UC San Diego

The accuracy of flood forecasting models depends crucially on understanding wave runup. I use theory, insitu and remote observations, numerical modeling, computer vision, and deep learning to (1) investigate numerically the runup dependence on bathymetry and incident wave conditions, (2) improve video-based bathymetry estimates, and (3) characterize infragravity waves in 10m depth, for use in boundary conditions of runup models. Implementation into operational runup observing systems and models is ongoing.

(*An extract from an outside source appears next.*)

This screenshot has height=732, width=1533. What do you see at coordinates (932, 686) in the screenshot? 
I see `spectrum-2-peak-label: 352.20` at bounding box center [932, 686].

A numerical modeling (SWASH) study used 138 hindcast historical storm waves, two offshore boundary conditions, and 24 representative eroded beach bathymetries from a Southern California beach. The runup 2% exceedance level varied by more than 30% in response to changes in bathymetry or infragravity wave boundary conditions. An empirical parameterization trained on this dataset includes both a foreshore beach slope beta_f and an effective mid-surfzone slope beta_eff (Chapter 2, Lange et al. 2022). Subaqueous bathymetry is usually unknown because of the large expense of insitu jetski surveys, but beta_f and beta_eff can be estimated approximately and cost-effectively from images.

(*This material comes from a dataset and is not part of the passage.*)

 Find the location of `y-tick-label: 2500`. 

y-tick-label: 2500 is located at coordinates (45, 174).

The new 2-slope runup models have smaller errors than 1-slope models, but lack generality and have fundamentally limited accuracy. I show that useful bathymetry can be extracted from video collected during a single 17-minute quadcopter hover. The existing cBathy algorithm is extended with a crest-tracking algorithm that significantly reduces large cBathy errors near the breakpoint. The crest-tracking algorithm uses a deep-learning neural network to annotate timestacks for celerity estimates, and the depth inversion includes a nonlinear correction. This approach reduces RMSE surfzone depth errors to 0.17m, from ~0.81m with cBathy (Chapter 3, Lange et al. 2023, revision submitted to Coastal Engineering).

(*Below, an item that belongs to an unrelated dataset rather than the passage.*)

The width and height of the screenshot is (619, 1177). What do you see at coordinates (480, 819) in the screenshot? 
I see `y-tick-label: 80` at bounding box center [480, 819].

The infragravity offshore (~10m depth) boundary condition is another potential error source in the runup model estimates. Several years of observations show that free infragravity waves are often much larger (up to x10) than the bound waves often used as a boundary condition. A parameterization of the incident-free IG wave field is combined with the predicted boundwave energy into a sea surface elevation timeseries of the incident IG energy suitable for use in numerical models (Chapter 4).